Per la comunità italoamericana sono stati tre giorni molto gratificanti culminati con la partecipazione a sorpresa del presidente degli Stati Uniti Joe Biden alla cena di gala di sabato 14 ottobre organizzata come ogni anno a Washington dalla Niaf – National Italian American Foundation -, la più importante organizzazione culturale e di tutela delle tradizioni che opera tra le due sponde dell’Atlantico.



Ma a conquistare cuori e simpatie della numerosissima platea è stata moglie Jill che, originaria della Sicilia, ha raccontato di aver trovato a Ellis Island – prima meta di accoglienza per chi scegliesse di emigrare nella Grande Mela – tracce del passaggio dei suoi bisnonni Gaetano e Concetta Giacoppa, cognome presto trasformato in Jacobs, calandosi nello spirito di chi cominciava così una nuova vita.



“Anche dopo aver cambiato i lori nomi – ha detto la prima First Lady di origine italiana, orgogliosa di esserlo come ha poi specificato – i rinnovati Jacobs conservarono i valori che si portavano dietro dalla madrepatria: lealtà, generosità, gentilezza, fede. Questi caratteri Jill li ha condotti con sé alla Casa Bianca perché i nostri antenati respirano con noi e noi con loro. E dobbiamo esserne orgogliosi.

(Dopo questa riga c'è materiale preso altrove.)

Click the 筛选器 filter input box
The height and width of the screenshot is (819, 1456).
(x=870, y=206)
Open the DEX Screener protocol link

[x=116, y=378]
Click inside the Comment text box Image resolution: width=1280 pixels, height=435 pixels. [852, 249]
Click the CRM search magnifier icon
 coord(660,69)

Nonostante il peso di una certa retorica, queste parole hanno toccato l’uditorio infiammandone i sentimenti. Artisti e sognatori che ci spingono a superare i confini della nostra immaginazione, avvocati che combattono le ingiustizie, imprenditori illuminati, figli, nipoti e pronipoti, tutti guardando proprio passato possono trovare il coraggio delle proprie azioni anche quando sono particolarmente affranti.

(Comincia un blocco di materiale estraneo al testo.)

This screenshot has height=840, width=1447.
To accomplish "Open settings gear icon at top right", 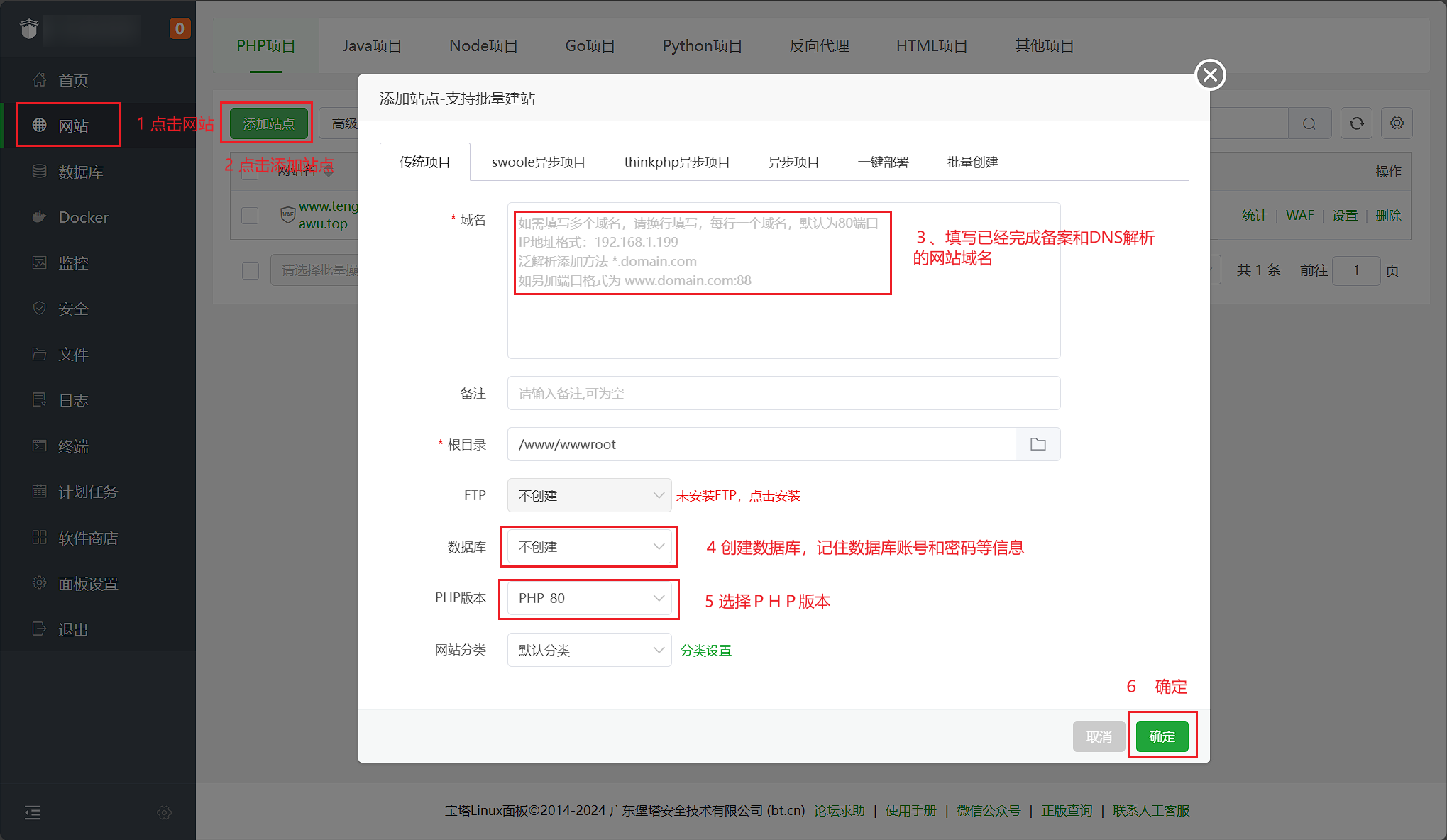I will 1397,123.
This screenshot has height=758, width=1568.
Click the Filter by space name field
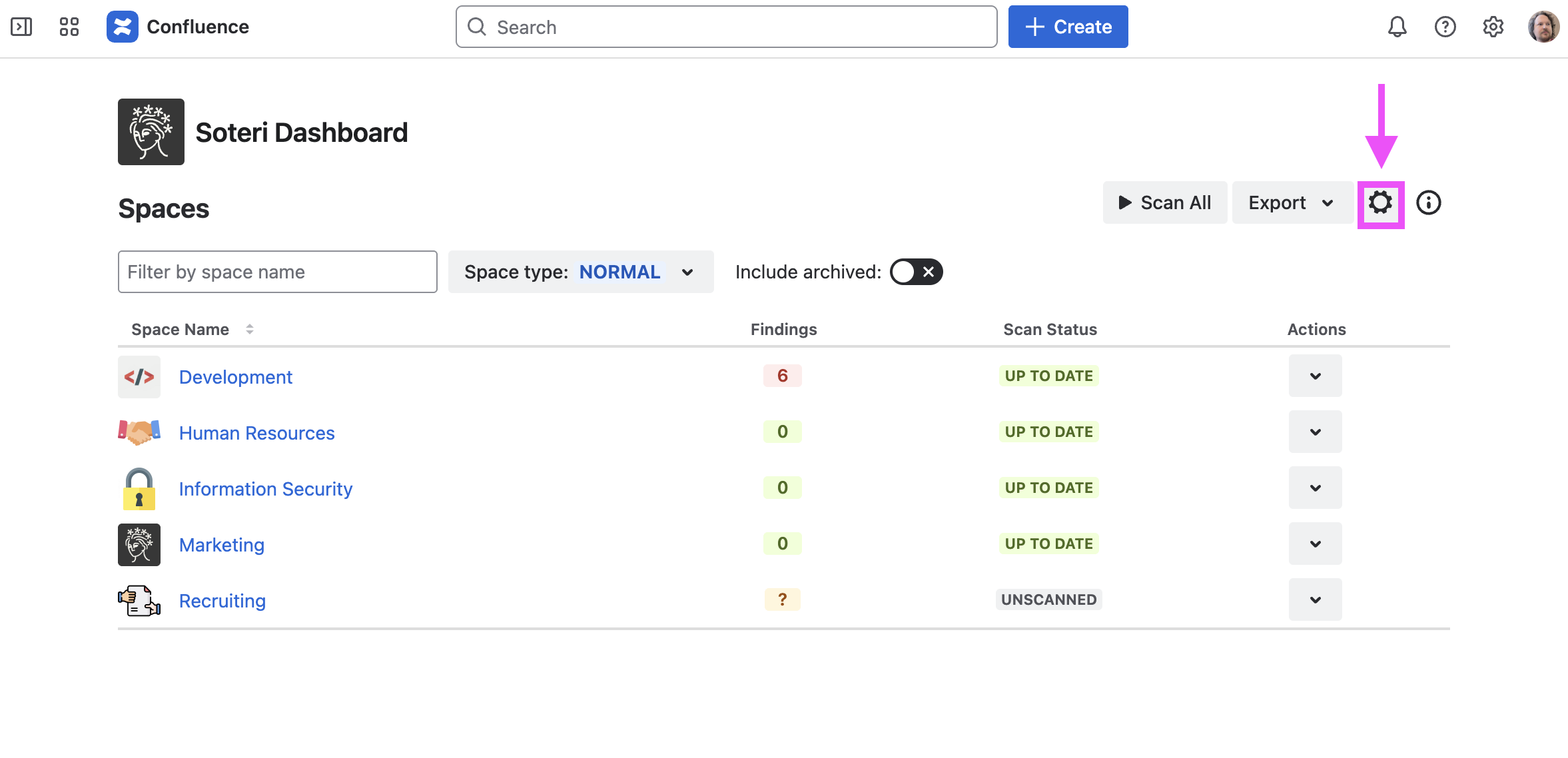(277, 272)
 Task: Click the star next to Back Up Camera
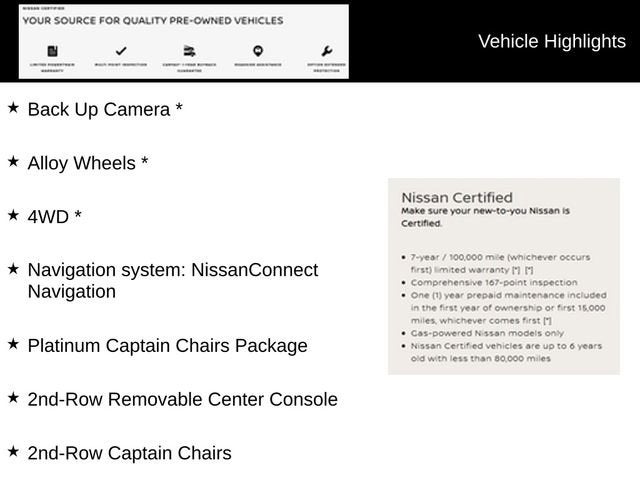click(13, 108)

Ciascuno di noi può e deve aspirare a una vita migliore. E merita d’incontrare le opportunità per provarci. I nostri antenati hanno lavorato sodo e ci lasciano la speranza di un futuro luminoso che dobbiamo essere capaci di realizzare per il bene delle nostre famiglie. Generazione dopo generazione abbiamo lasciato un segno indelebile dei nostri sacrifici, del nostro impegno, del nostro ingegno.

Detto così, mentre il mondo brucia e a due passi dall’Italia imperversa una delle più spietate guerre che la memoria individuale e collettiva ricordi può sembrare un tantino fuori luogo. Eppure, è proprio nel nostro passato che possiamo trovare le risposte alle tante domande che ci poniamo nello smarrimento attuale. Se siamo anche e soprattutto ciò che siamo stati dobbiamo recuperare la forza che abbiamo avuto.

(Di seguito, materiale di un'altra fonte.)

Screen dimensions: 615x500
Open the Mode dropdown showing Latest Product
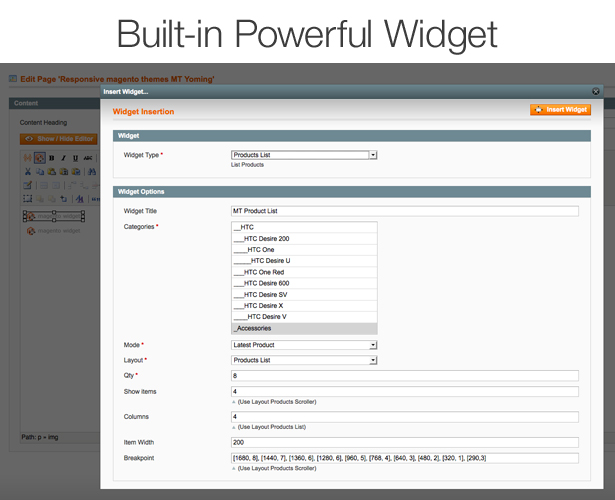(x=304, y=345)
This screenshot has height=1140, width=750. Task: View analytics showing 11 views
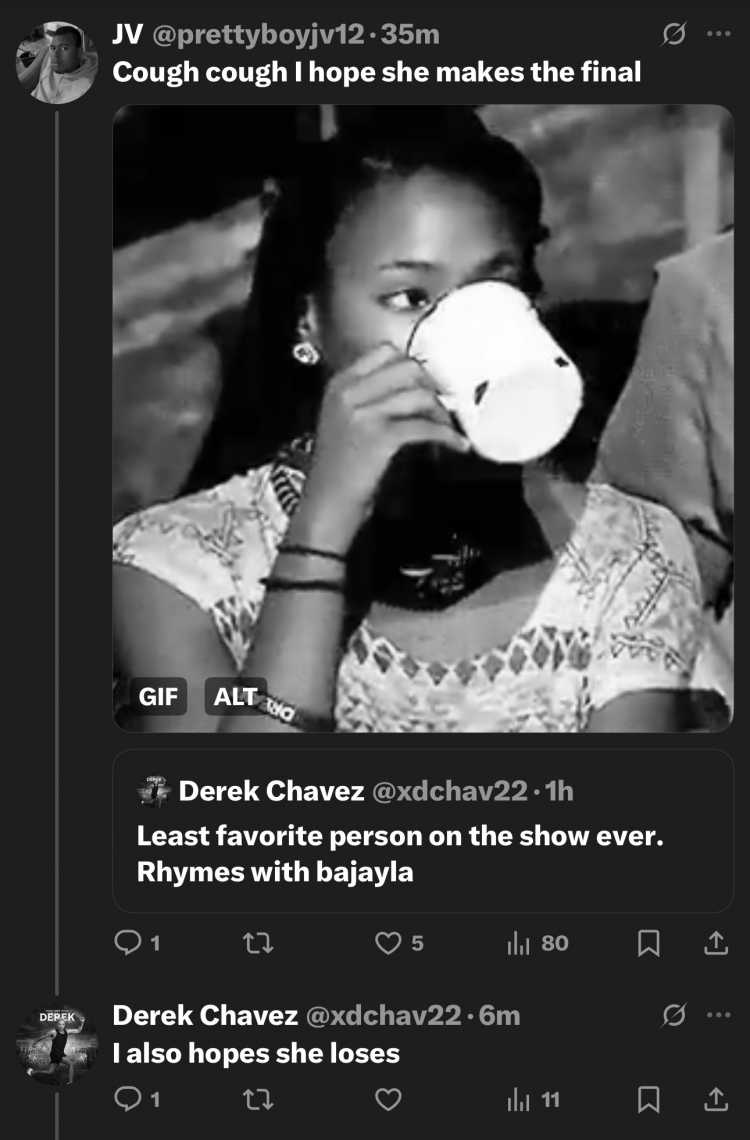[533, 1099]
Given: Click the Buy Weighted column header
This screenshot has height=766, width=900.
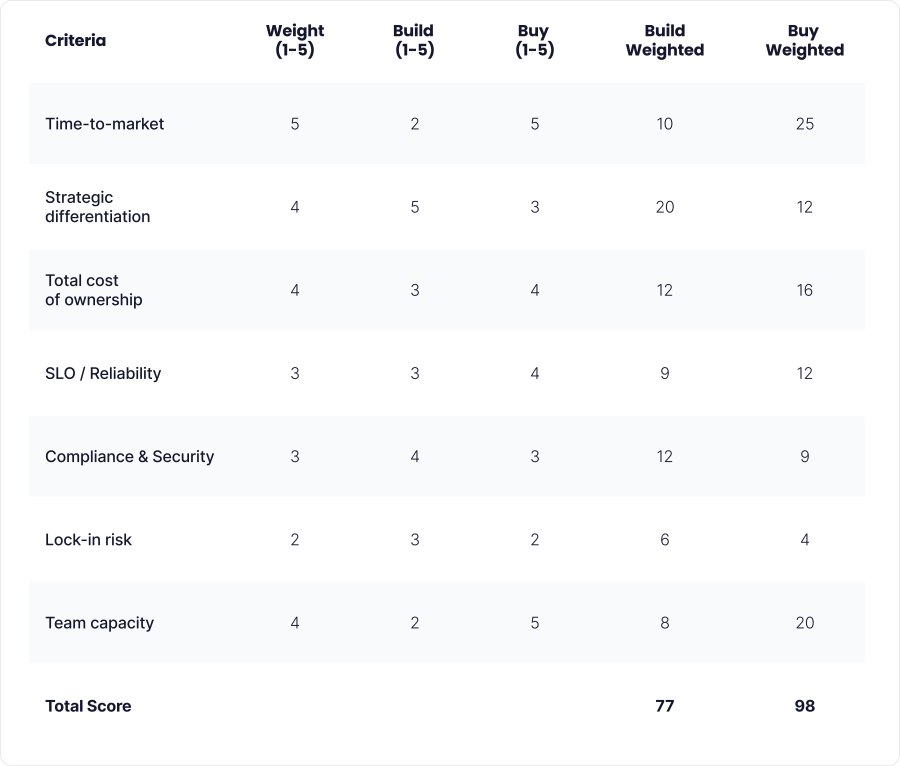Looking at the screenshot, I should pyautogui.click(x=804, y=41).
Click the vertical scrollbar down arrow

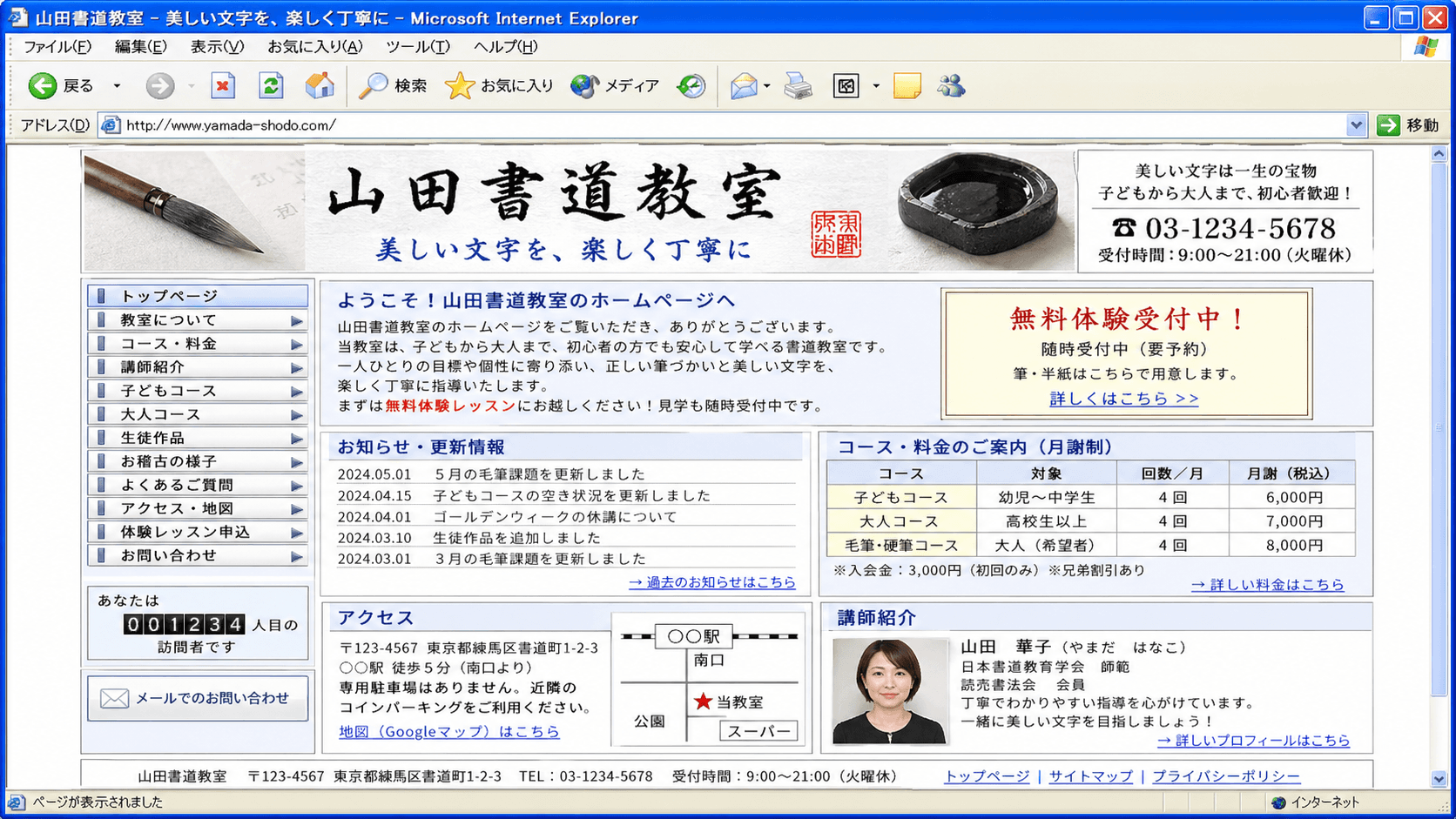point(1439,779)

Non sarà facile riempire di contenuti questi propositi. Tra il dire e il fare c’è sempre di mezzo il famoso mare che, dobbiamo esserne consapevoli, abbiamo attraversato con successo fisicamente e metaforicamente più volte nella nostra lunga storia. E abbiamo contribuito a costruire una società tollerante e democratica fondata sul lavoro in ogni Paese che abbiamo scelto come meta del nostro viaggio.

Se siamo diventati meno di 60 milioni all’interno dei confini nazionali possiamo contare in più di 80 milioni i cittadini di origine italiana sparsi per il mondo. Trattati all’inizio con diffidenza per la povertà che ci portavamo addosso abbiamo saputo farci apprezzare nel tempo per la nostra laboriosità. La stessa che oggi mettiamo nei prodotti del Made in Italy, tra i più ricercati e apprezzati in ogni angolo del pianeta.

Se tutto questo ci viene riconosciuto all’estero e ci facciamo capaci di quanto caro sia costato ai nostri avi, privi di tutto fuorché del fuoco sacro dell’intrapresa, abbiamo il dovere morale di rimetterci in gioco per conseguire quei vantaggi anche materiali che abbiamo dimostrato di saper conquistare sul campo. Dall’apparentemente fragile prima Signora sulla Terra, una lezione che non possiamo lasciar cadere.